### Work item
Set down the line that has "Giappone (332, 1967)" and each line beneath it, through the last line of the entries, exactly and with no others.

[Saved entries]
↓

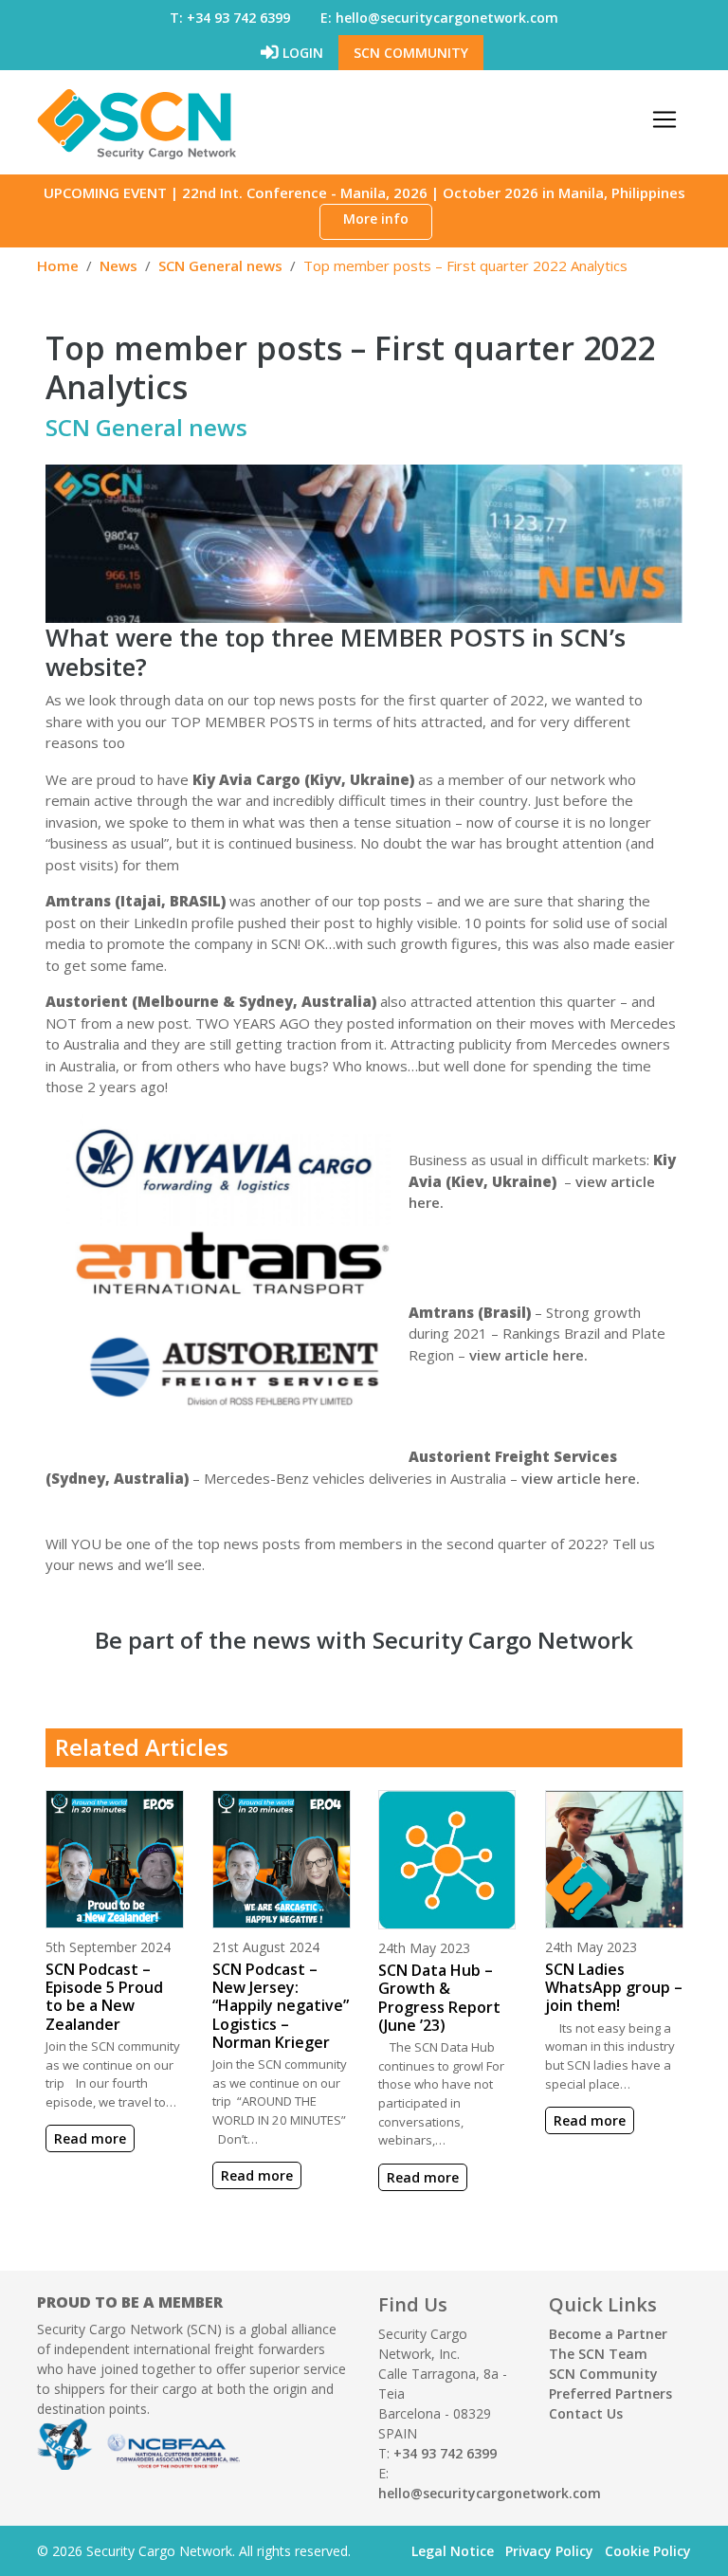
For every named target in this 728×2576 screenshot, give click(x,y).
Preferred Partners (610, 2393)
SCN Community (411, 53)
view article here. (528, 1354)
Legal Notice (452, 2551)
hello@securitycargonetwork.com (489, 2493)
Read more (90, 2138)
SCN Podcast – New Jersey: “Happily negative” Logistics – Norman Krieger (280, 2006)
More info (376, 219)
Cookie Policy (648, 2551)
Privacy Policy (549, 2551)
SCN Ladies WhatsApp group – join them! (613, 1987)
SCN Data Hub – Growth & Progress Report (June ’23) (439, 1998)
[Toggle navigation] (664, 119)
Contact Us (586, 2413)
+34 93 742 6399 (445, 2453)
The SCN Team (598, 2354)
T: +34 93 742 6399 (230, 18)
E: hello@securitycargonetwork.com (439, 18)
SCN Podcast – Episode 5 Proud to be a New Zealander (104, 1997)
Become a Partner (608, 2334)
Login (301, 53)
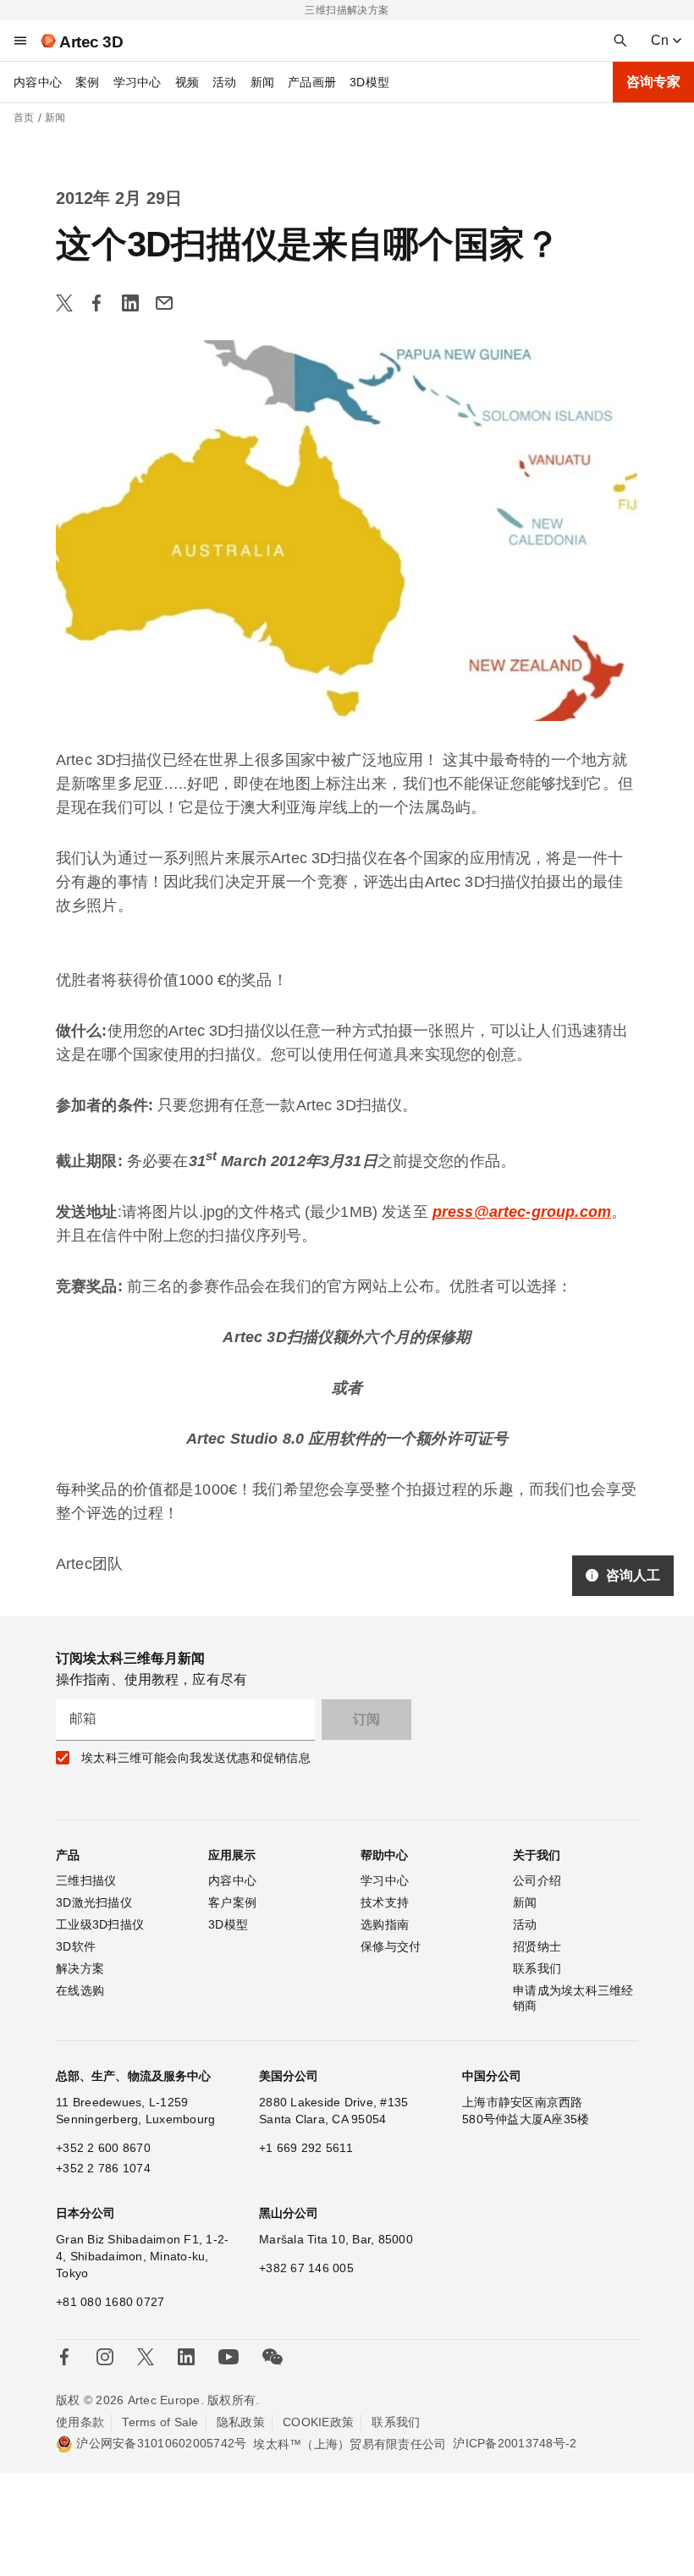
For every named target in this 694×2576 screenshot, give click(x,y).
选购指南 (385, 1924)
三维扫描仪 (86, 1880)
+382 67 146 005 (306, 2268)
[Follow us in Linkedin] (186, 2356)
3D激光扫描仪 (94, 1902)
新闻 (263, 82)
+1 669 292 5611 (306, 2148)
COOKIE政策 (318, 2422)
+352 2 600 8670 (103, 2148)
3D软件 (76, 1946)
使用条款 (80, 2422)
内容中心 (38, 82)
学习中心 (137, 82)
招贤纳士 (537, 1946)
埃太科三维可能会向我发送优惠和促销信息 (196, 1757)
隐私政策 (241, 2422)
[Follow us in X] (145, 2356)
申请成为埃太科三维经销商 (573, 1998)
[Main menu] (20, 40)
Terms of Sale (160, 2422)
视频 (187, 82)
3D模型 (369, 82)
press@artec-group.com (521, 1211)
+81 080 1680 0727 (110, 2302)
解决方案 (80, 1968)
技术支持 (385, 1902)
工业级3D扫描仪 (100, 1924)
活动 (224, 82)
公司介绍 (537, 1880)
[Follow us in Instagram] (104, 2356)
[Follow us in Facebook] (64, 2356)
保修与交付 (391, 1946)
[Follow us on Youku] (228, 2356)
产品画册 (312, 82)
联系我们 (537, 1968)
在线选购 (80, 1990)
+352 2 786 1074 (103, 2168)
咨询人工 (633, 1575)
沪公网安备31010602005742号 (161, 2443)
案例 (87, 82)
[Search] (620, 40)
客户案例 (232, 1902)
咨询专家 (653, 81)
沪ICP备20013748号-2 (514, 2443)
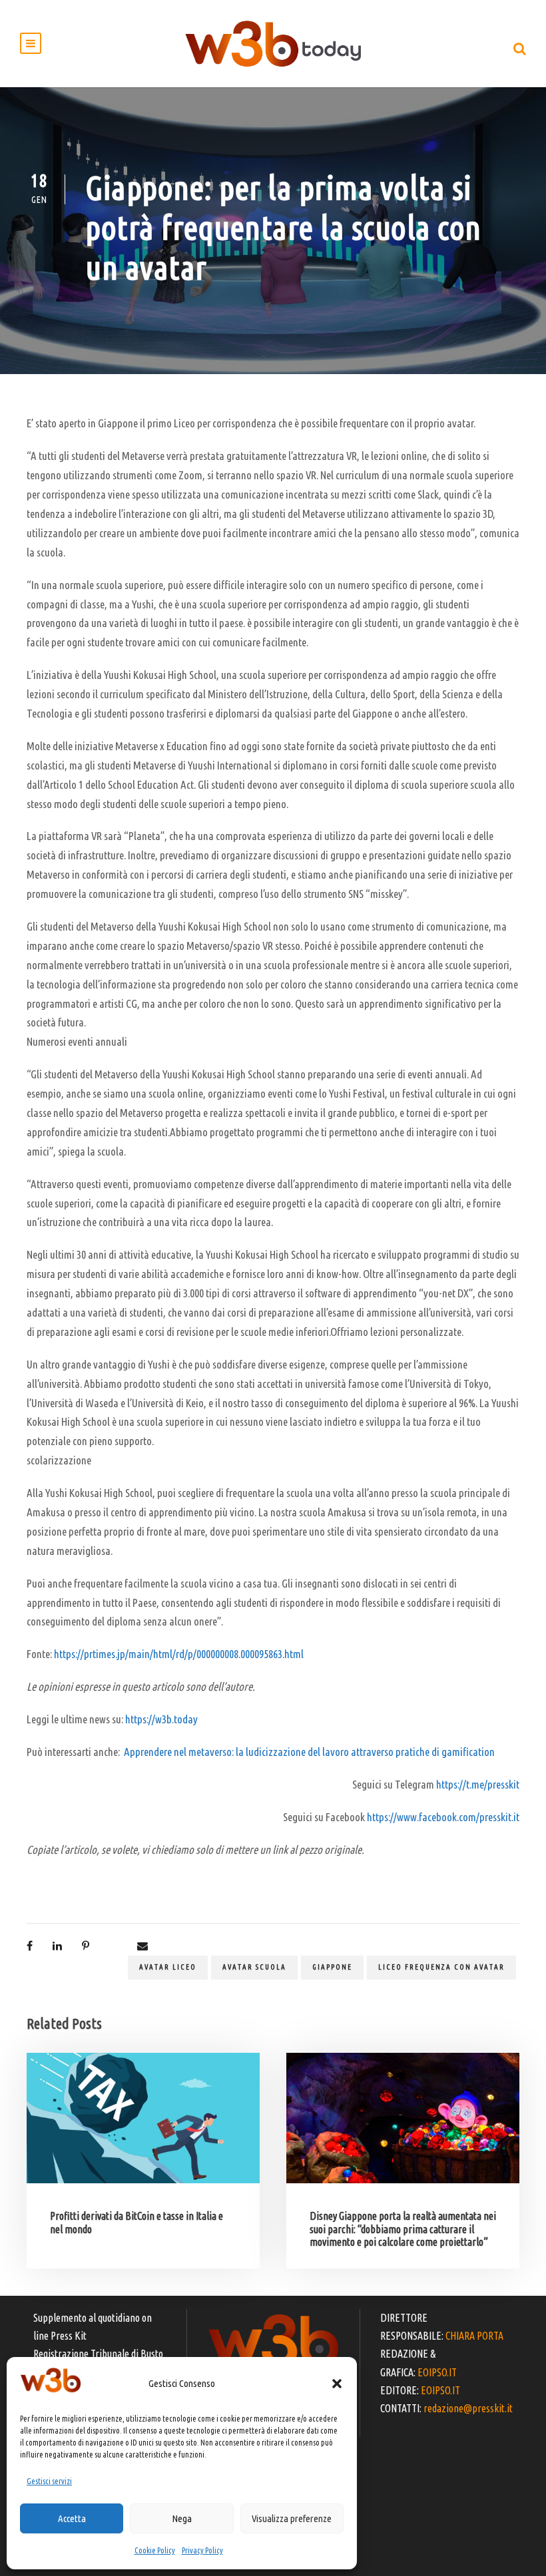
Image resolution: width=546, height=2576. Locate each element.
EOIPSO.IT (437, 2372)
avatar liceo (167, 1967)
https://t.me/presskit (477, 1784)
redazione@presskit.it (468, 2408)
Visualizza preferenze (292, 2518)
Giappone (332, 1967)
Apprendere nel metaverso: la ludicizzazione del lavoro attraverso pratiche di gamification (309, 1751)
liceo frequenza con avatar (441, 1967)
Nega (182, 2518)
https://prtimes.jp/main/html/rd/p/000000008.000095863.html (179, 1653)
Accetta (72, 2518)
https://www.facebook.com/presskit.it (443, 1817)
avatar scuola (254, 1967)
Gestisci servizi (49, 2481)
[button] (337, 2383)
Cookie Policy (155, 2550)
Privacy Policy (202, 2550)
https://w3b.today (161, 1719)
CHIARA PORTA (474, 2336)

↑

### Output of the exercise
Giappone (332, 1967)
Apprendere nel metaverso: la ludicizzazione del lavoro attraverso pratiche di gamification (309, 1751)
liceo frequenza con avatar (441, 1967)
Nega (182, 2518)
https://prtimes.jp/main/html/rd/p/000000008.000095863.html (179, 1653)
Accetta (72, 2518)
https://www.facebook.com/presskit.it (443, 1817)
avatar scuola (254, 1967)
Gestisci servizi (49, 2481)
[button] (337, 2383)
Cookie Policy (155, 2550)
Privacy Policy (202, 2550)
https://w3b.today (161, 1719)
CHIARA PORTA (474, 2336)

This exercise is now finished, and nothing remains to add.